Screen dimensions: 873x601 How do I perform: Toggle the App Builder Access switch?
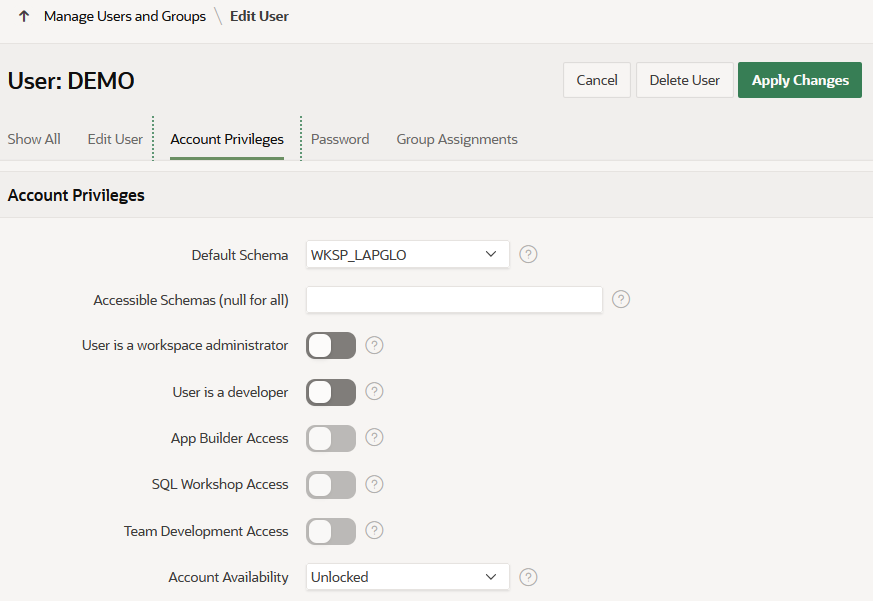tap(331, 438)
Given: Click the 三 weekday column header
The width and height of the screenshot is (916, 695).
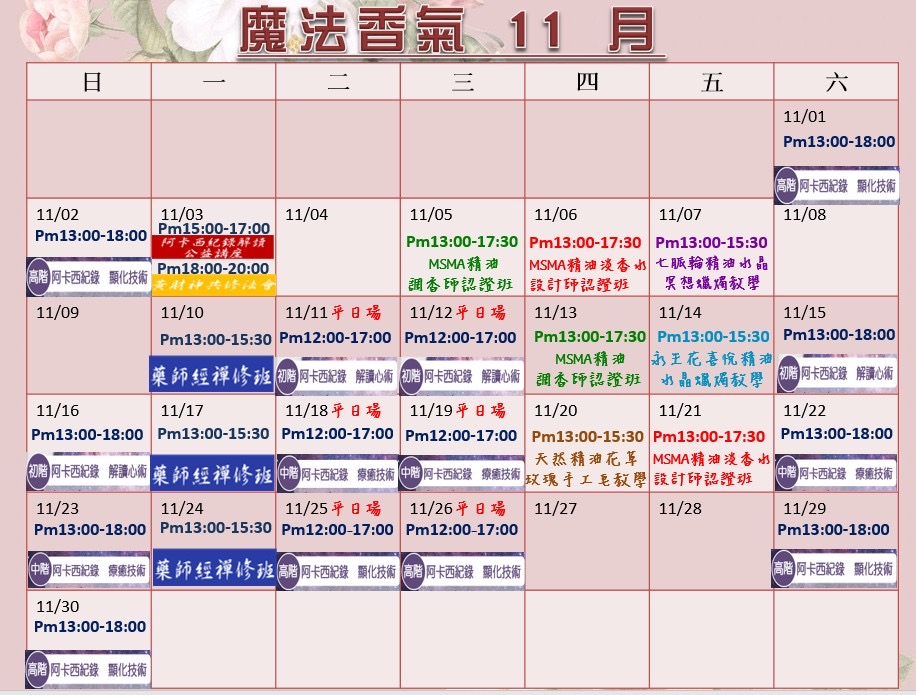Looking at the screenshot, I should pyautogui.click(x=462, y=83).
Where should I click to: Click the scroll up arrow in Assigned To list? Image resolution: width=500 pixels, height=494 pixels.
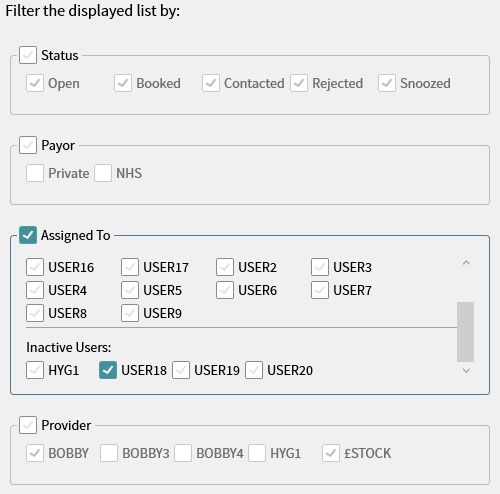pos(466,263)
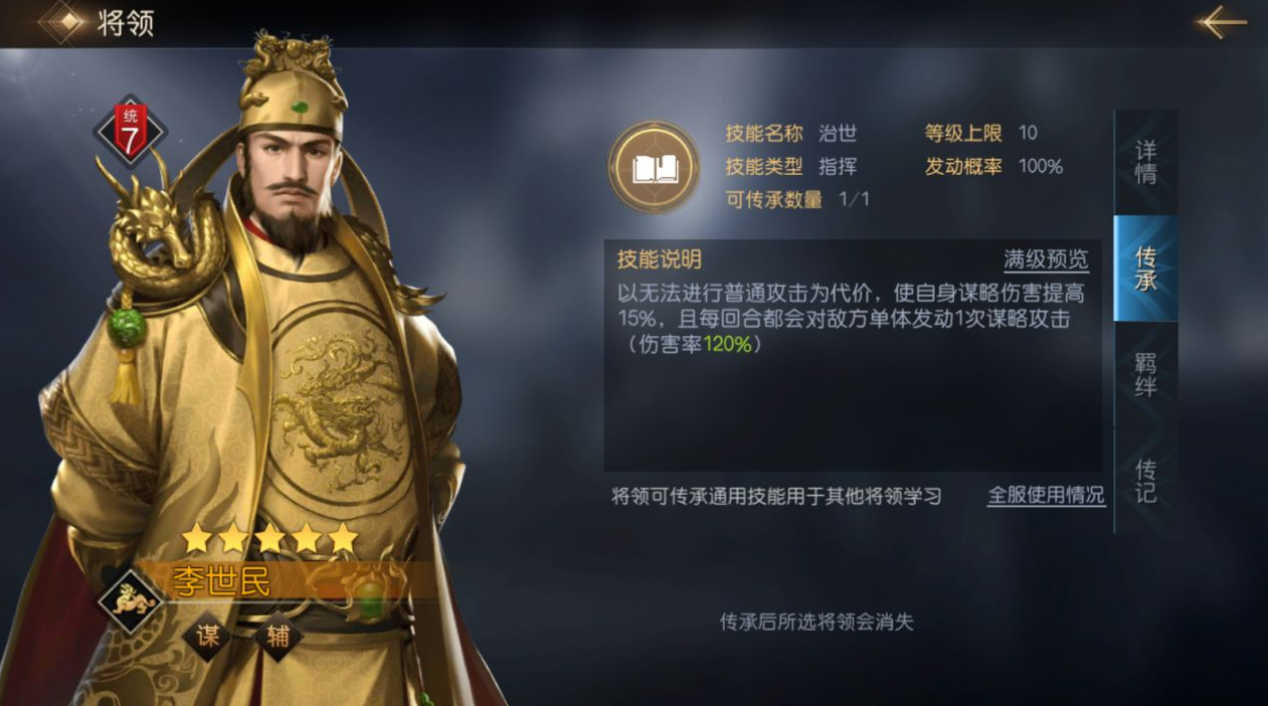Image resolution: width=1268 pixels, height=706 pixels.
Task: Tap the 谋 strategy type badge
Action: tap(207, 637)
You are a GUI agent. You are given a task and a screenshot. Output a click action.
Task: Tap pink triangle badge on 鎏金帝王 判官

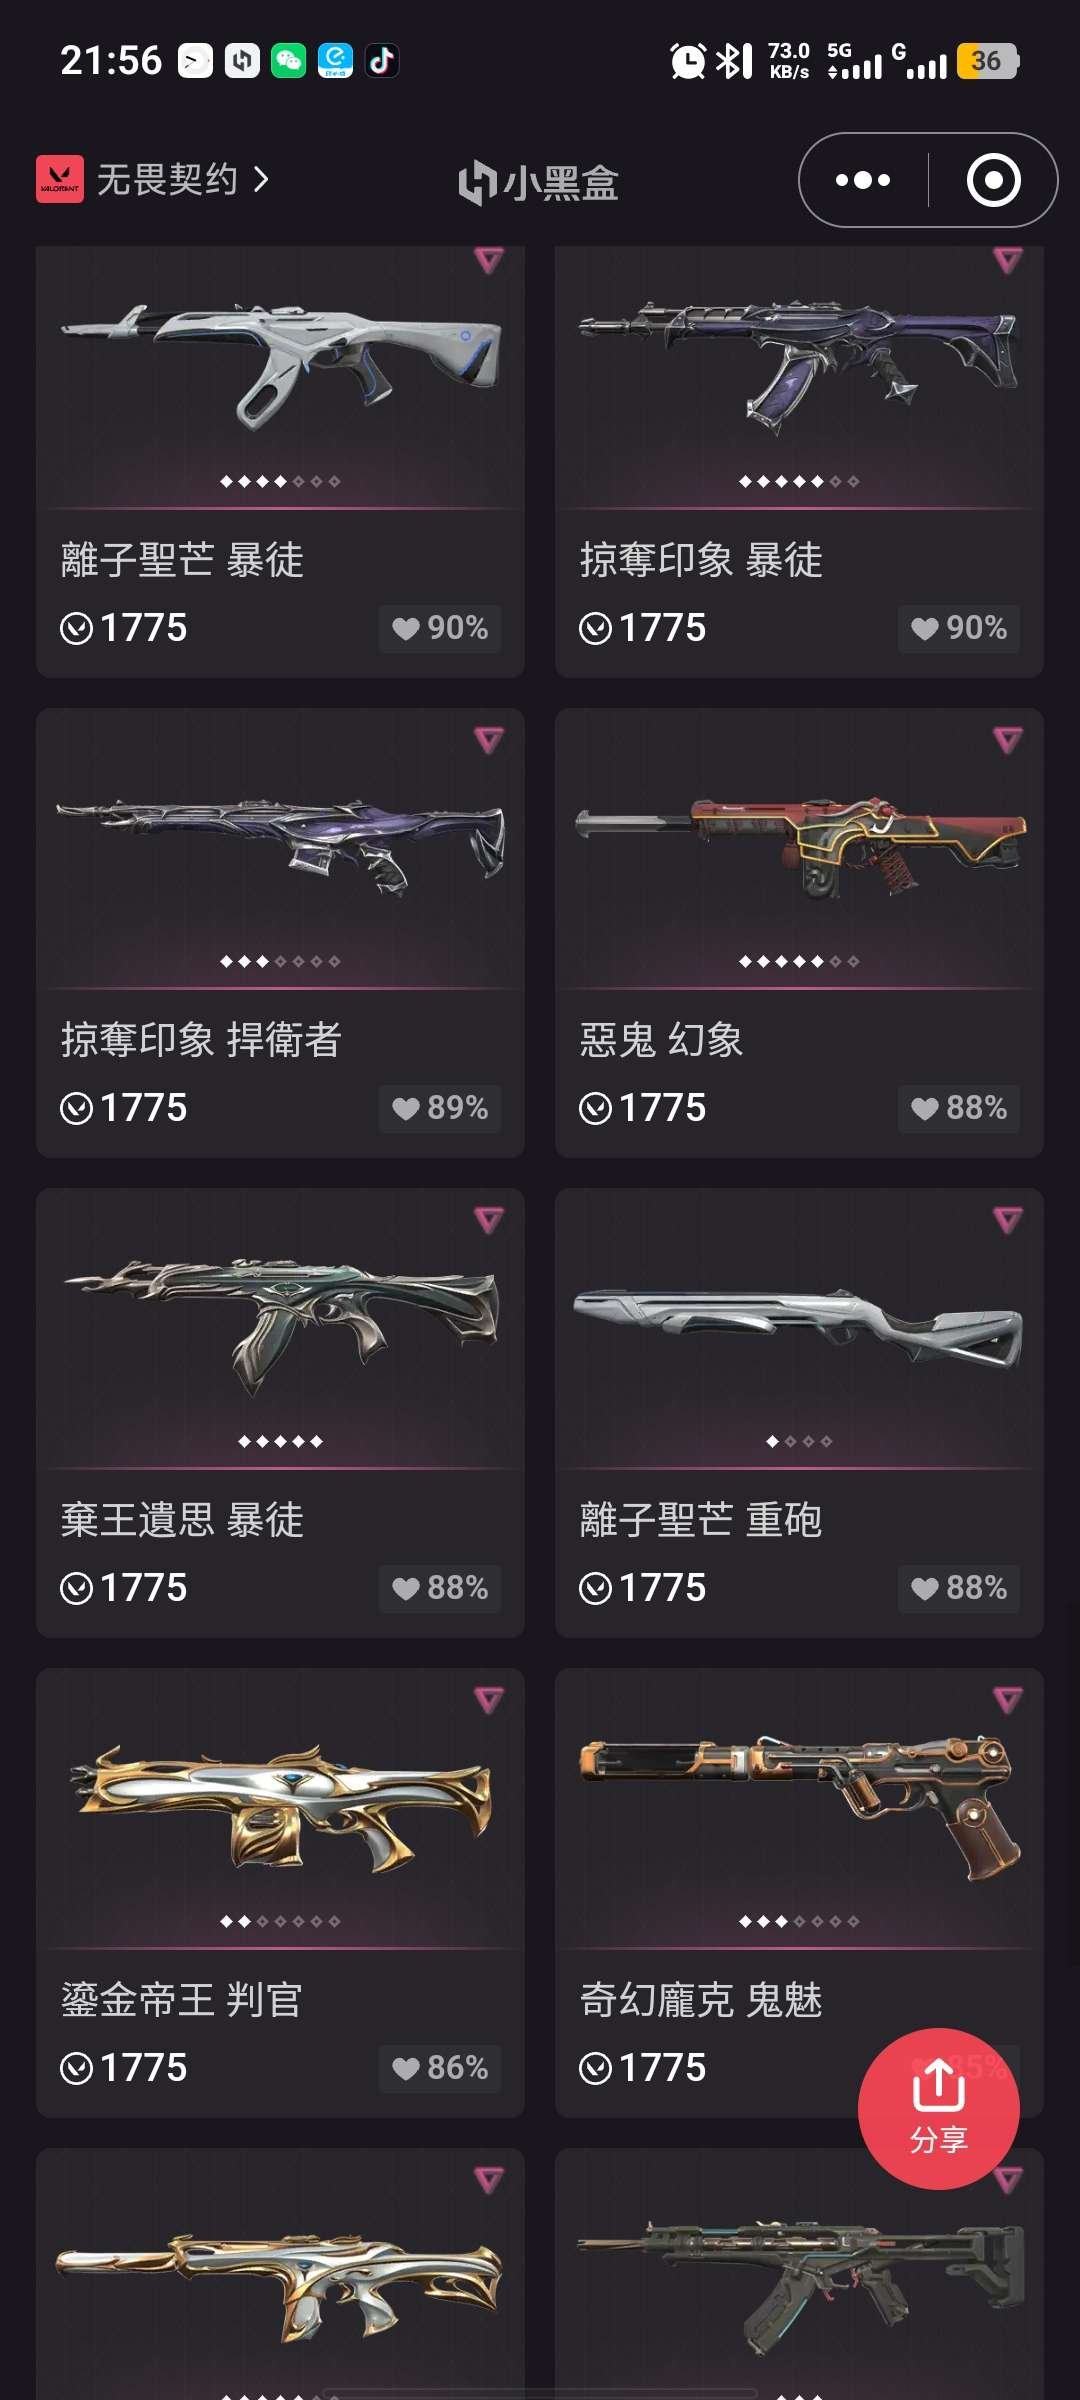click(488, 1699)
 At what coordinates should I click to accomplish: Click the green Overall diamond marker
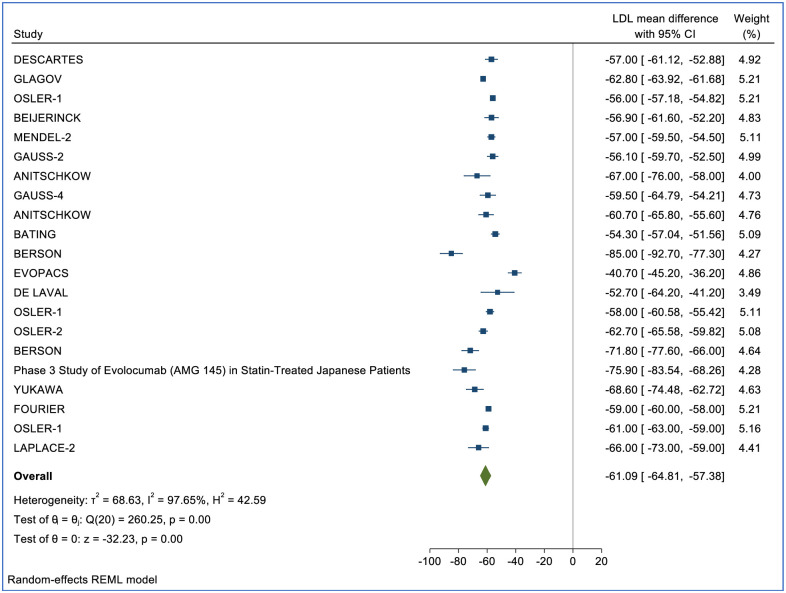(485, 476)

•••••

## PROBLEM DESCRIPTION:
Only an exact, picture-free copy of the entries counts as the answer.

## ANSWER BOX:
Screen dimensions: 873x601 How do I perform: Toggle the App Builder Access switch?
tap(331, 438)
Given: Click the 三 weekday column header
The width and height of the screenshot is (916, 695).
Looking at the screenshot, I should pyautogui.click(x=462, y=83).
Where should I click to: Click the scroll up arrow in Assigned To list? Image resolution: width=500 pixels, height=494 pixels.
pos(466,263)
Image resolution: width=1268 pixels, height=706 pixels.
Task: Tap the 谋 strategy type badge
Action: tap(207, 637)
You are a GUI agent. You are given a task and a screenshot. Output a click action.
Task: Tap pink triangle badge on 鎏金帝王 判官

click(488, 1699)
 At what coordinates should I click to accomplish: Click the green Overall diamond marker
(485, 476)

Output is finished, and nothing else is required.